Yo, en medio de estas alternativas, pasaba de todo: tenía ratos muy buenos,
otros muy amargos. Habitualmente no rehusaba las penas, al contrario, las amaba
y deseaba morir por Cristo; yo no me ponía, temerariamente en los peligros,
pero sí me gustaba que el superior me enviase a lugares peligrosos, para poder
tener la dicha de morir asesinado, por Jesucristo."
Puede decirse que recorre todas las
capitales y pueblos del nordeste de España. Su fama es grande; su predicación
produce auténticas manifestaciones de entusiasmo. El fruto es cierto y copioso.
Son muchas las conversiones sinceras. Menudean los milagros. El padre Claret,
incansable, tiene constantemente a flor de labios esta oración: "¡Oh Corazón
de María, fragua e instrumento del amor, enciéndeme en el amor de Dios y del
prójimo!".
----
Consigna escrita:
Por favor, extrae del fragmento sobre el padre Claret el pasaje que empieza en las palabras "Puede decirse que" y termina después de "cierto y copioso.", copiándolo sin ningún cambio.
----
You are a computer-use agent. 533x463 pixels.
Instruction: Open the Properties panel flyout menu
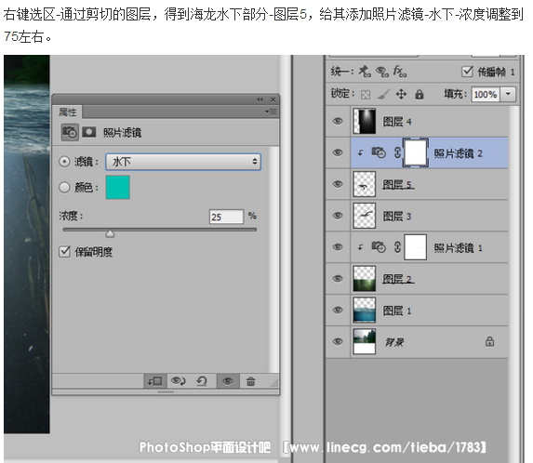tap(271, 112)

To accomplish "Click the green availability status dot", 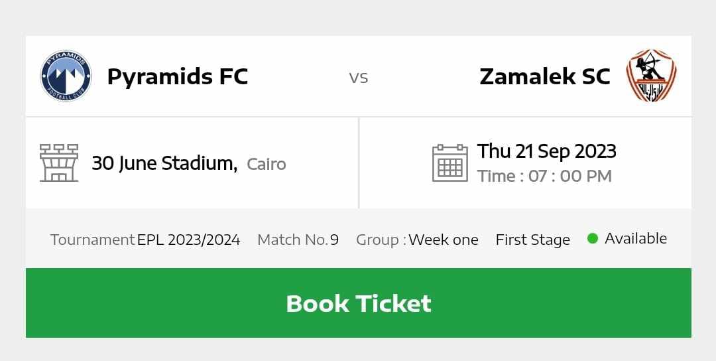I will [593, 238].
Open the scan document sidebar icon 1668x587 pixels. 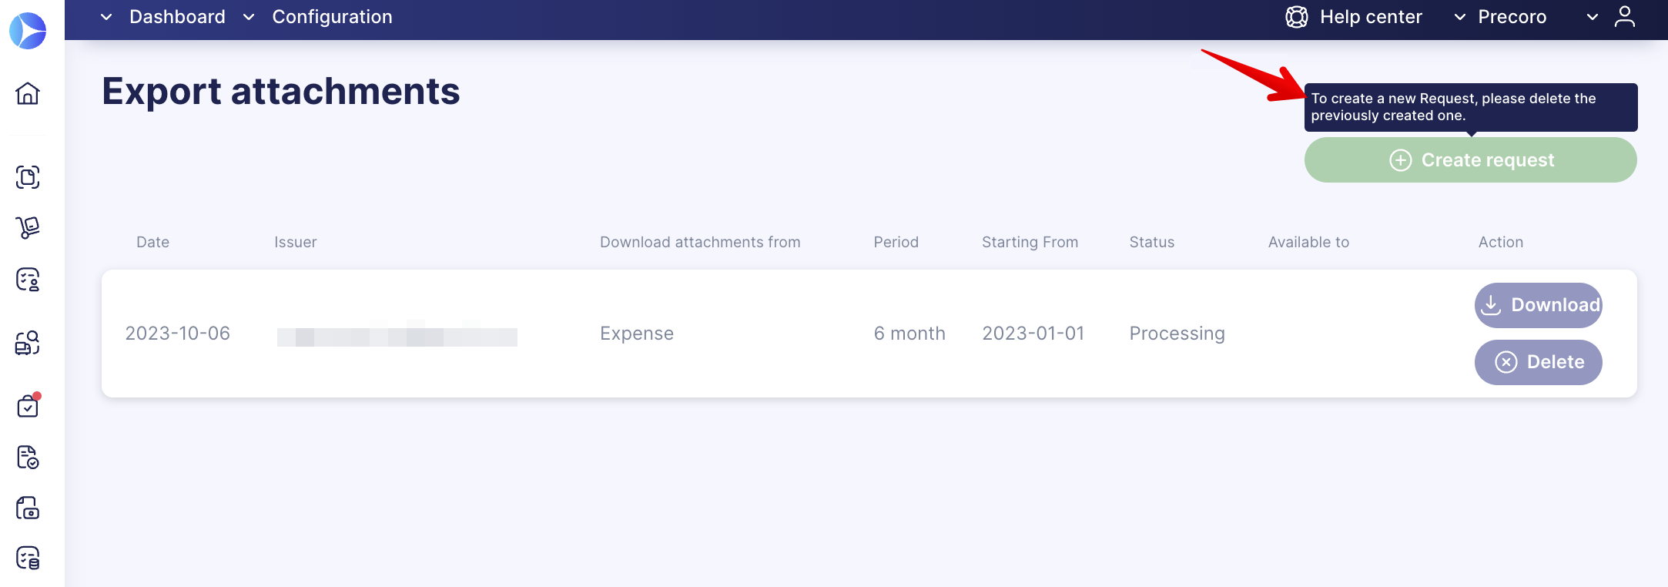28,177

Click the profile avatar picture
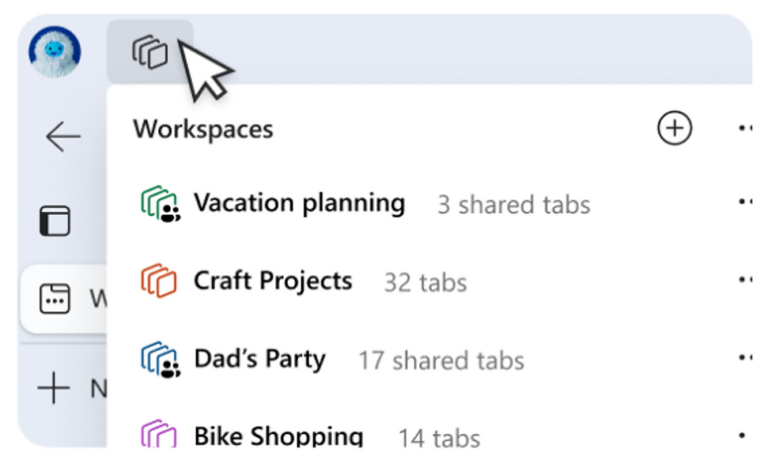click(x=55, y=51)
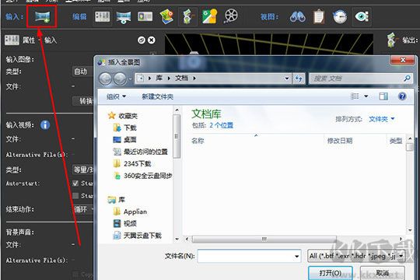Click the blue info icon beside 输入视频
This screenshot has width=420, height=280.
coord(45,125)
----
Solución:
Puede decirse que recorre todas las
capitales y pueblos del nordeste de España. Su fama es grande; su predicación
produce auténticas manifestaciones de entusiasmo. El fruto es cierto y copioso.